Um estudo da Serasa, uma das maiores empresas do mundo em informações e
análises econômico-financeiras para apoiar decisões de crédito e negócios, em
todo o território nacional, revela que o volume total de títulos protestados
(pessoas físicas e jurídicas) registrou alta em abril de 2002, comparado com o
mesmo mês do ano passado.
Em abril de 2002, o aumento do volume de protestos em geral – pessoa física e
jurídica – foi de 4,8%, representando, em média, 16,9 mil títulos protestados
por dias úteis, ante 16,1 mil no mesmo mês do ano passado.
No acumulado de janeiro a abril de 2002, comparado com o mesmo período do ano
anterior, o aumento no volume de protestos em geral (pessoas físicas e
jurídicas) foi de 8,4%.
Esses totais não incluem os títulos protestados no Estado de São Paulo, já que
existe uma sobrecarga de títulos de créditos acumulados, há muito vencidos e
não pagos, principalmente cheques sem fundos que agora são levados pelos
credores de uma vez aos Cartórios, estimulados pela legislação em vigência,
apenas no Estado de São Paulo.
Por conta disso, ocorre uma distorção na base de comparação e os protestos não
correspondem à inadimplência de forma pontual.
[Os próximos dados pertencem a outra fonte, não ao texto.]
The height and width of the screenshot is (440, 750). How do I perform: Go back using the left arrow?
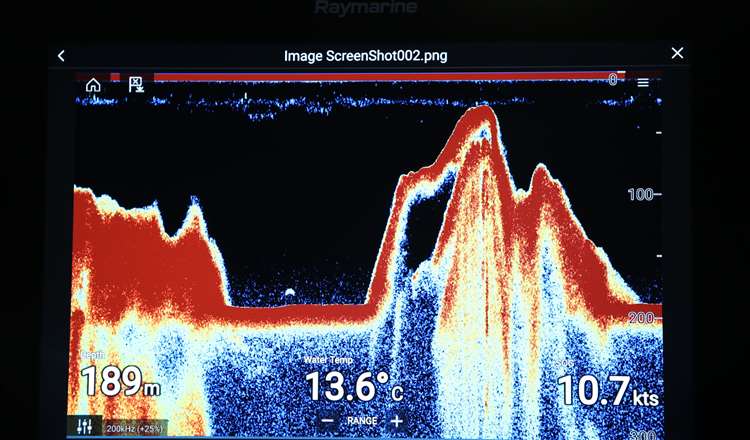61,56
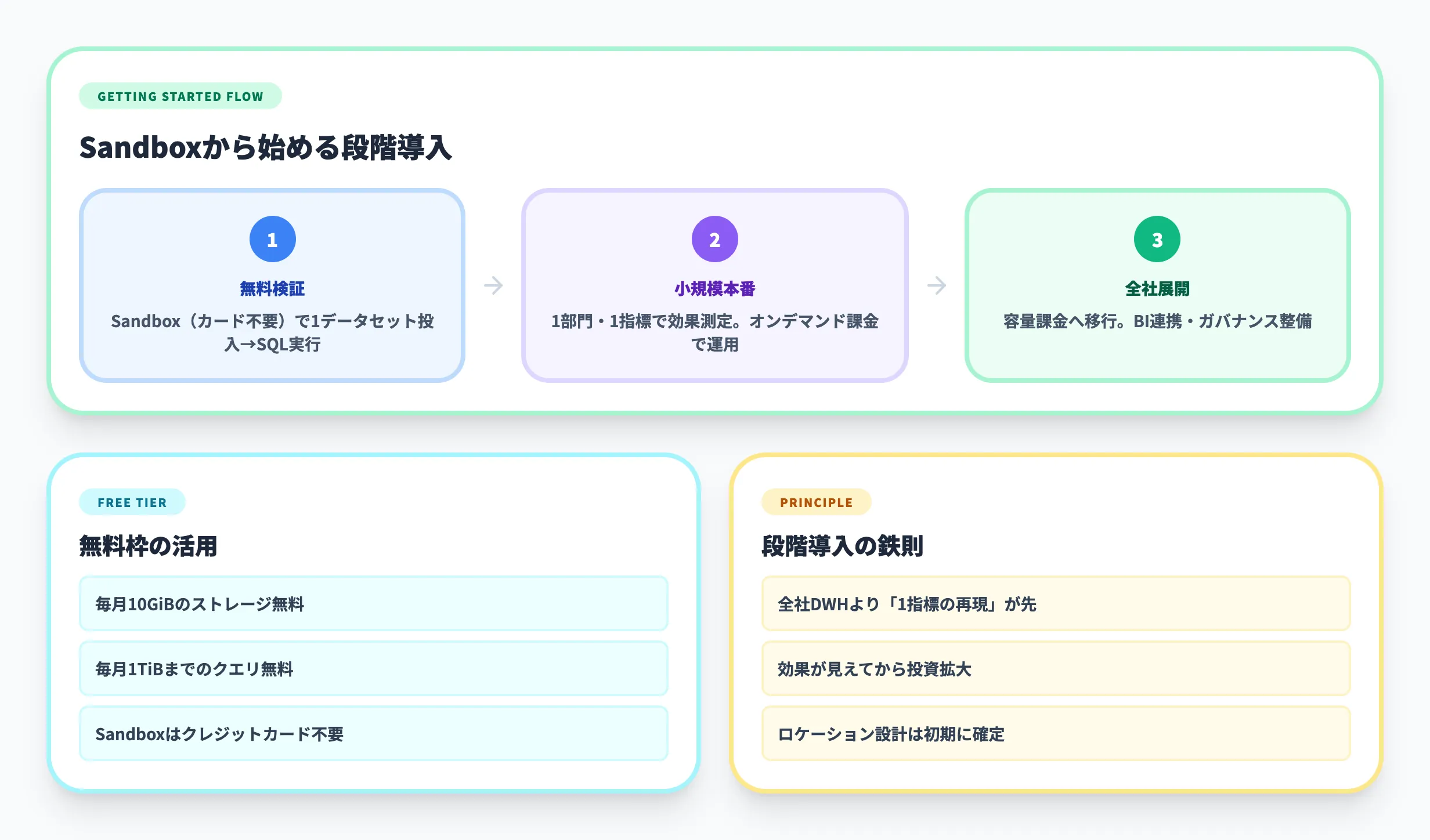1430x840 pixels.
Task: Click the FREE TIER badge
Action: [132, 502]
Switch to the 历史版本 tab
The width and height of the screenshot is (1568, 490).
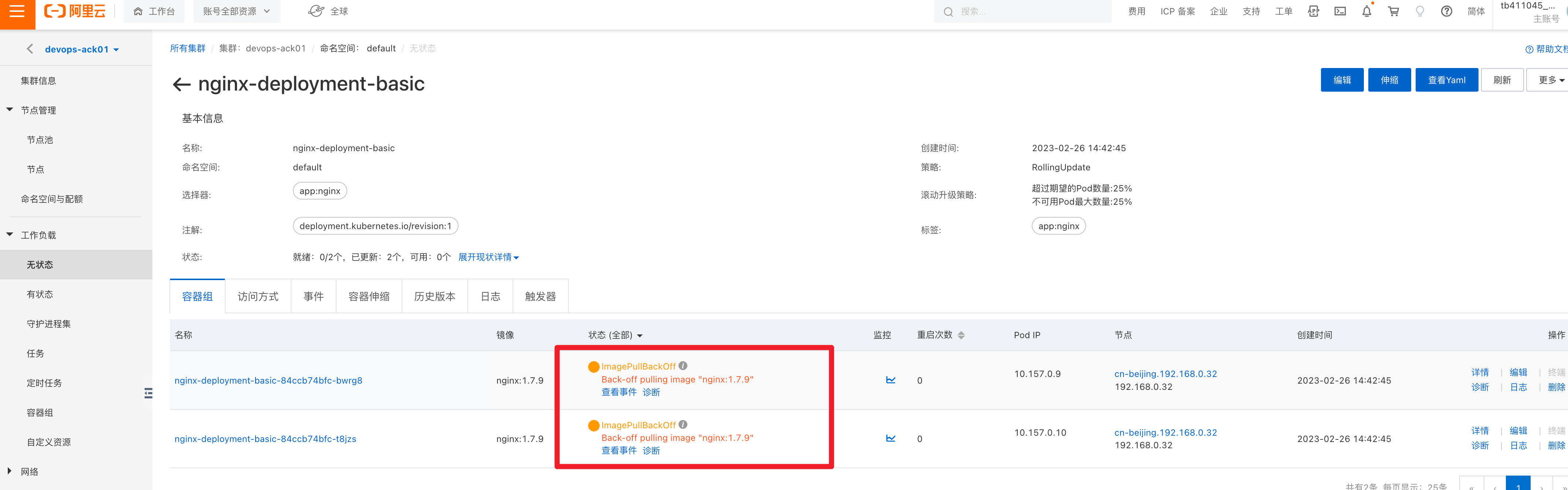(435, 297)
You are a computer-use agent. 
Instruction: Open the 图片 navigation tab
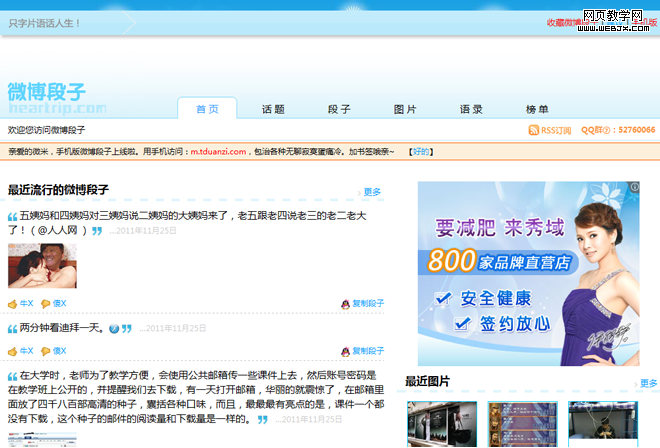405,109

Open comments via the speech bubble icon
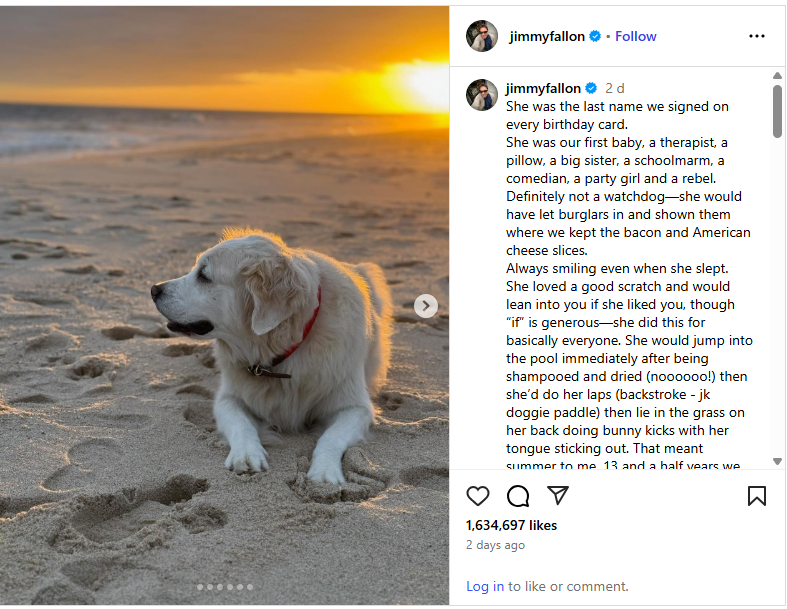[x=518, y=496]
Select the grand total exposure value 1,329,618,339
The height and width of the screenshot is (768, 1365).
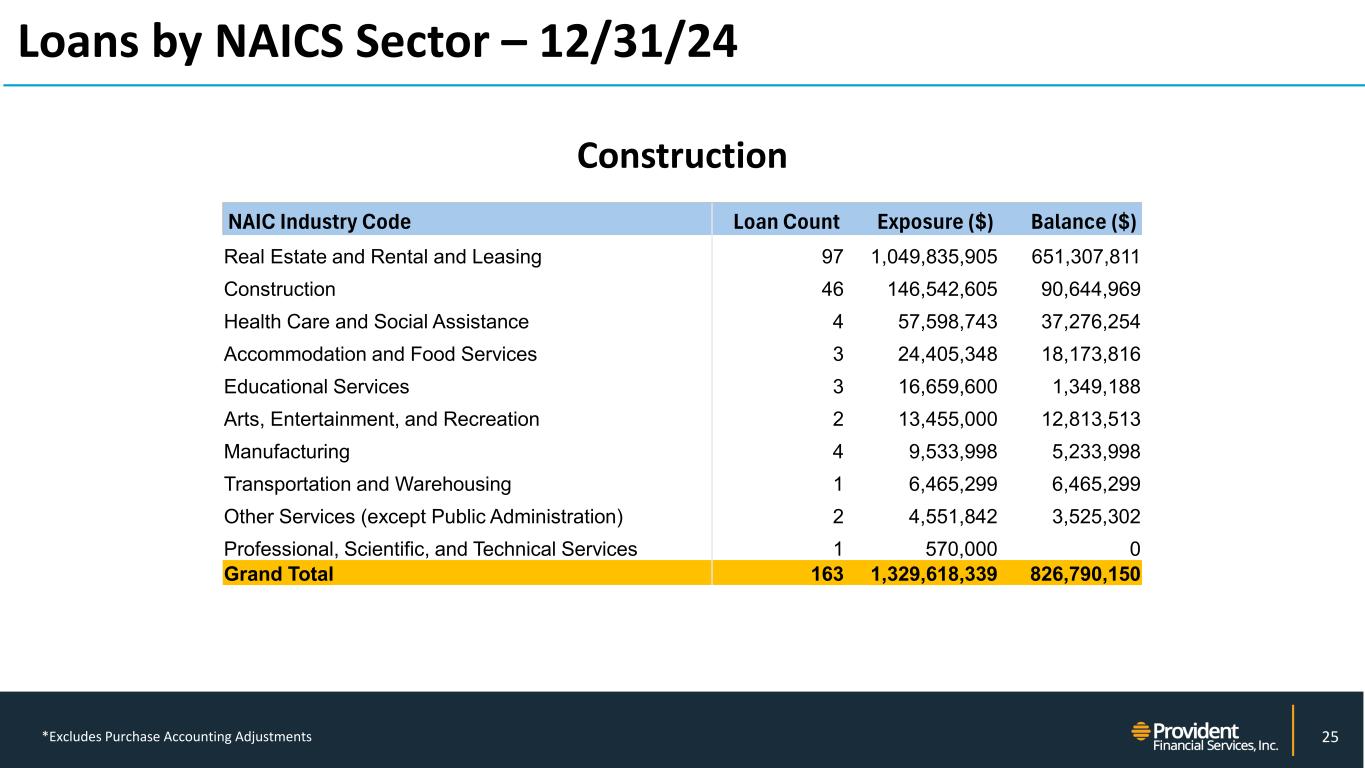click(x=928, y=574)

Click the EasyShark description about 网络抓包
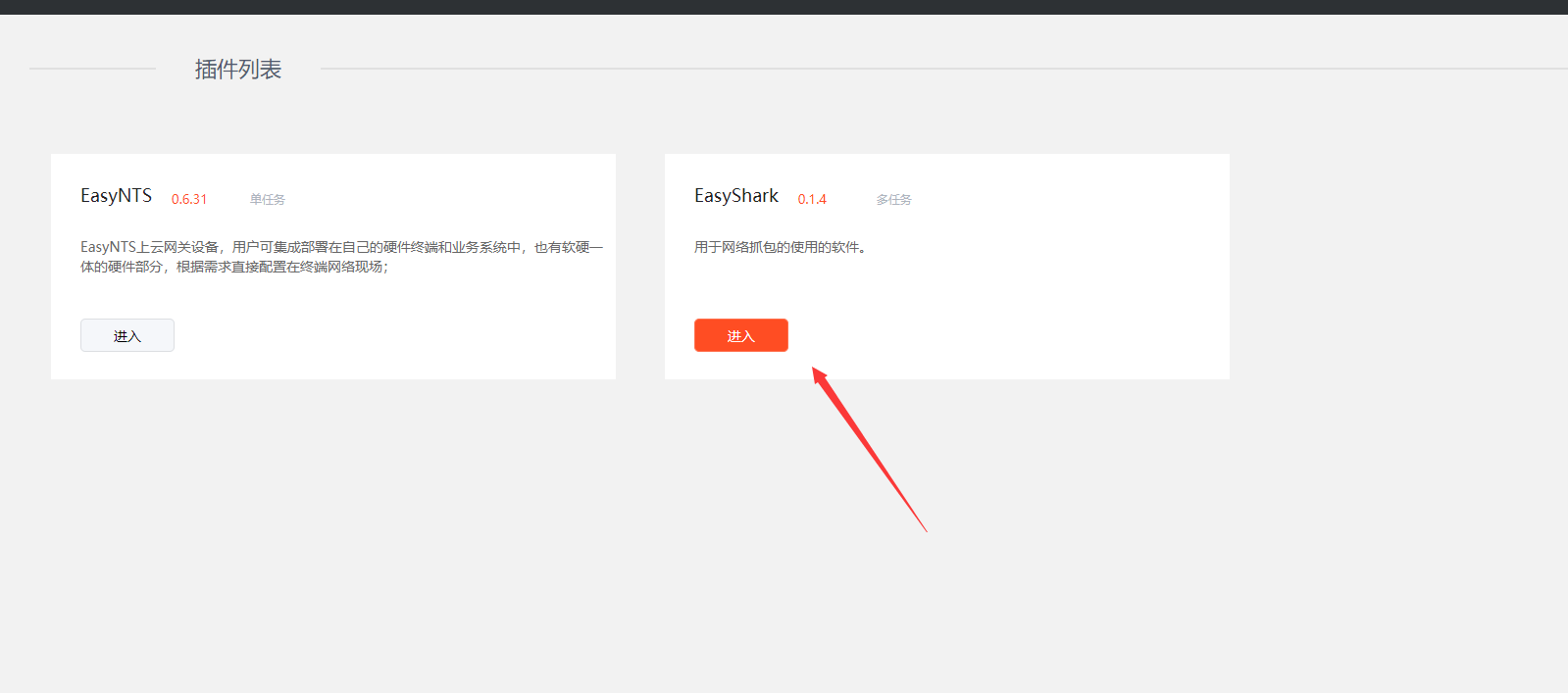780,247
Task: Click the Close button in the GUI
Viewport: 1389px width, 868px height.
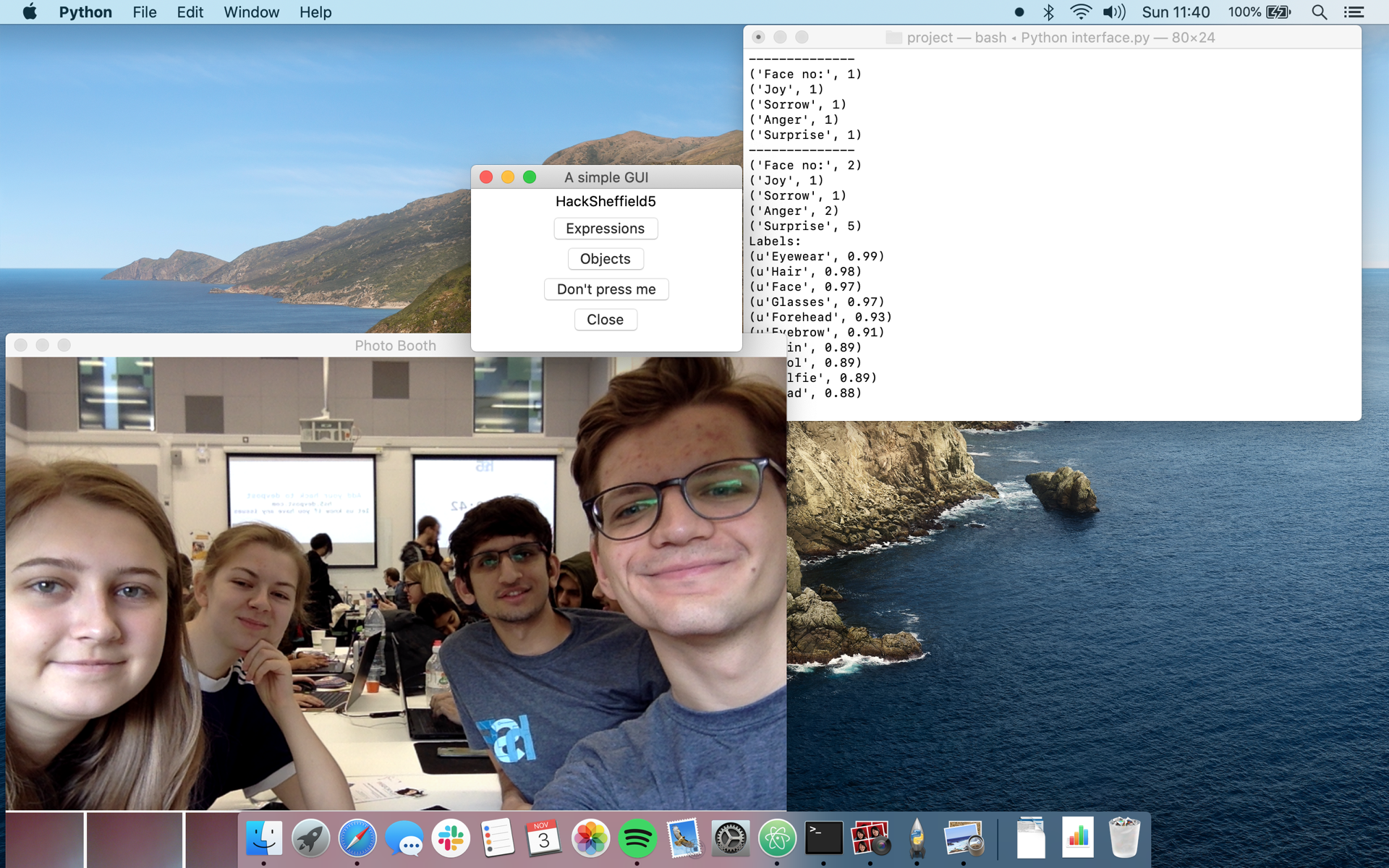Action: (x=605, y=320)
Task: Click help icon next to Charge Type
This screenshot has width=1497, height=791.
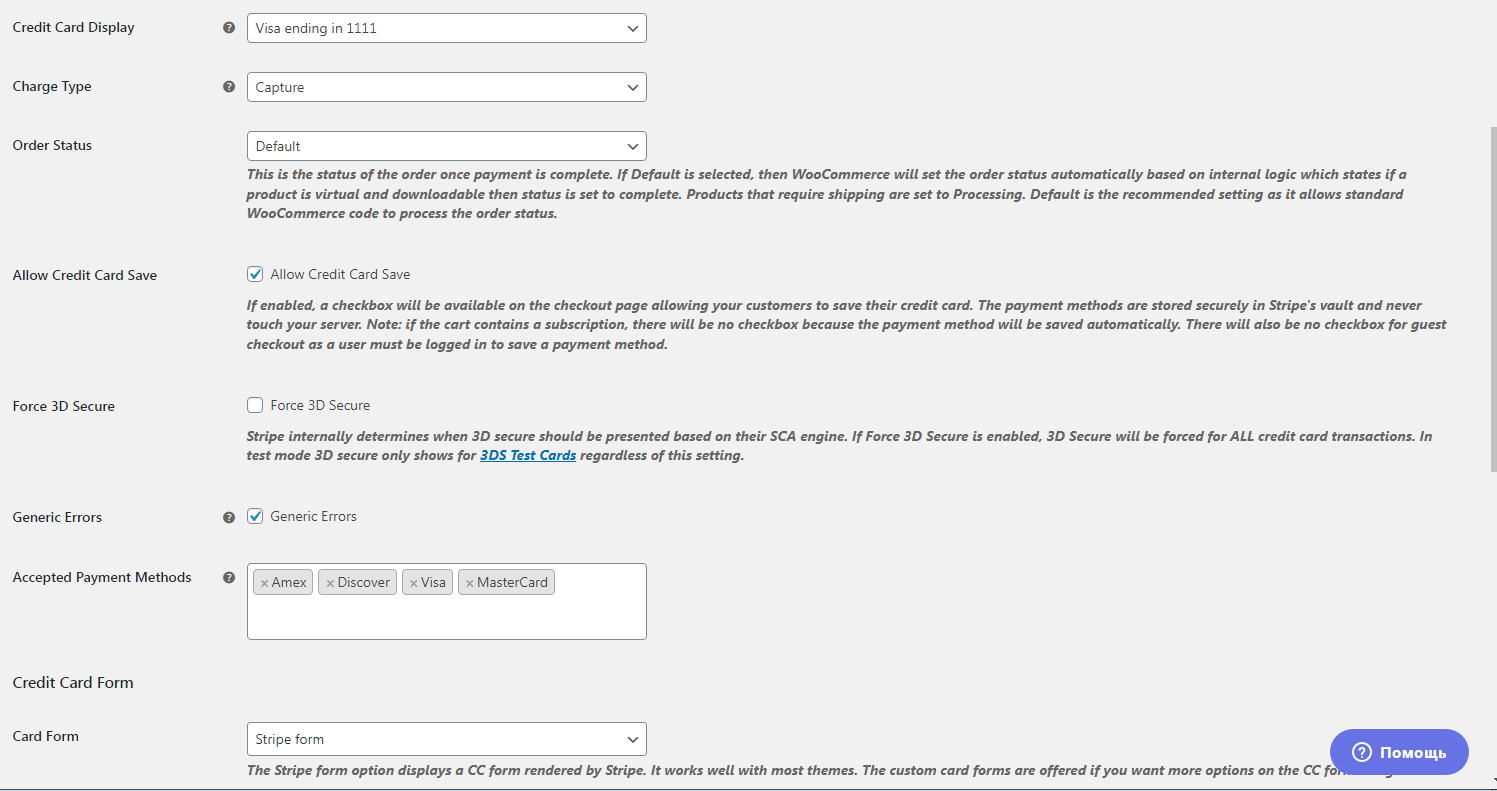Action: (x=229, y=87)
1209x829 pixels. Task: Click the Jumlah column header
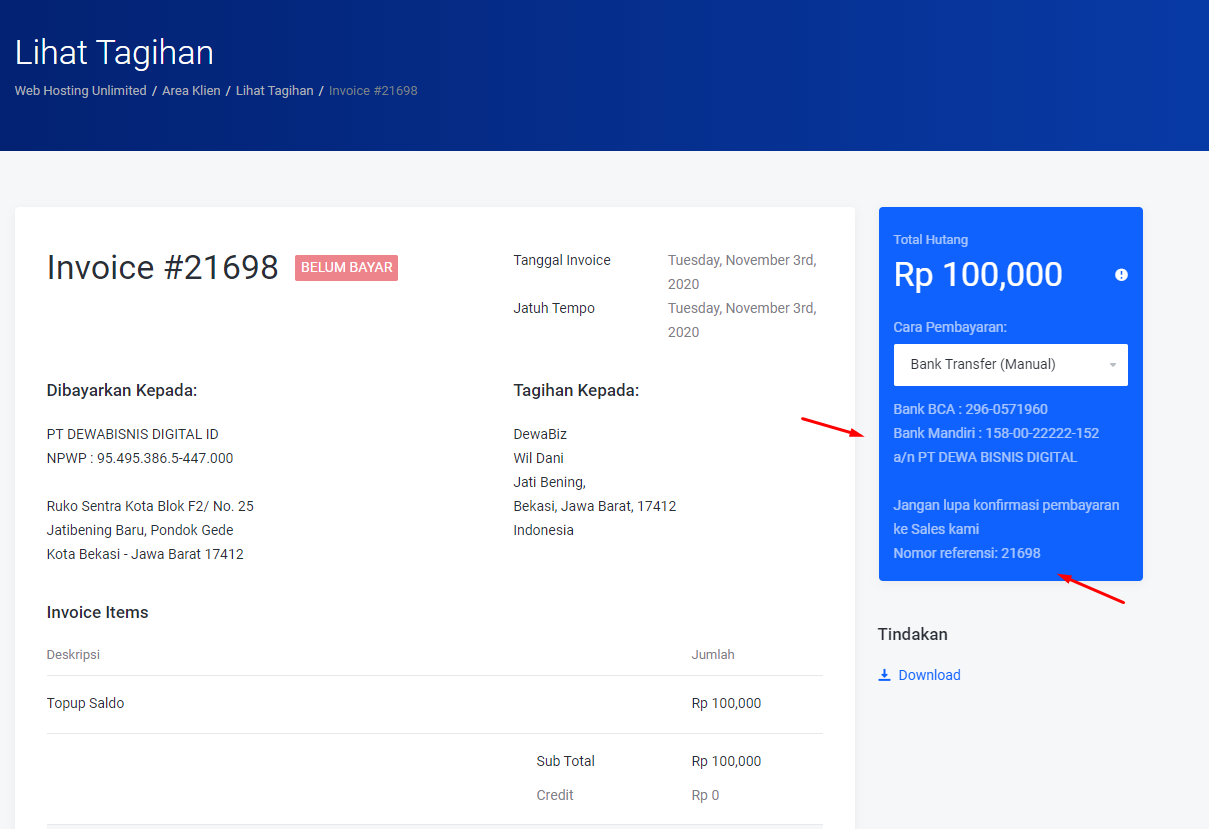click(712, 655)
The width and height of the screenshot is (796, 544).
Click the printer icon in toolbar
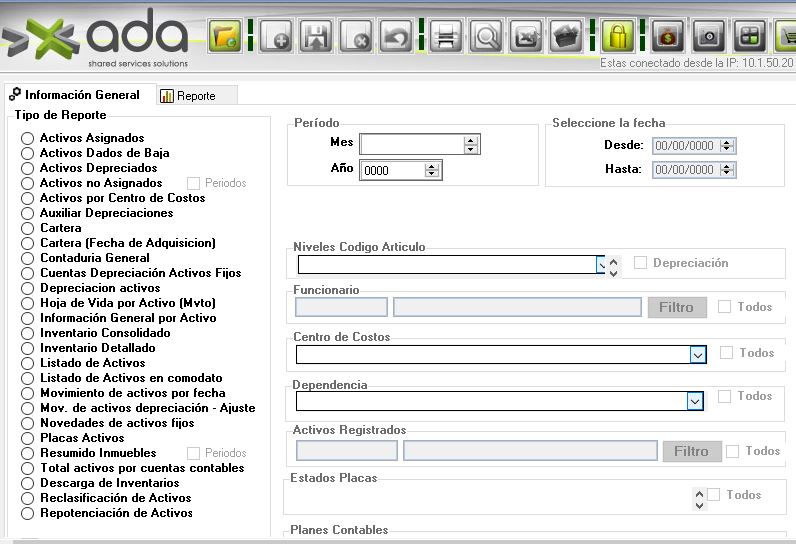click(446, 38)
Excluir os títulos relativos a
São Paulo é a melhor maneira de quantificar a inadimplência nacional.
Nos quatro primeiros meses do ano, em comparação com o mesmo período de 2001,
sem o Estado paulista, a evolução de protestos de pessoas físicas no restante
do País foi de 8,8% e a de pessoas jurídicas 8,2%. De acordo com a pesquisa da
Serasa, no acumulado, foram 401 mil protestos de pessoas físicas e 1,1 milhão
de pessoas jurídicas.
Segundo a Serasa, os indicadores de inadimplência nos quatro primeiros meses do
ano ainda refletem as compras realizadas no fim-de-ano, que foram agrupadas à
concentração de despesas e impostos no início do exercício. A situação atual da
inadimplência, medida por protestos, está distante do recorde histórico
registrado entre 1995/1996.
O patamar verificado na inadimplência sugere um monitoramento constante frente
às variáveis conjunturais de maior impacto (desemprego, taxa de juros e queda
da renda real) e a utilização de instrumentos adequados e informações
abrangentes na concessão e gerenciamento do risco de crédito.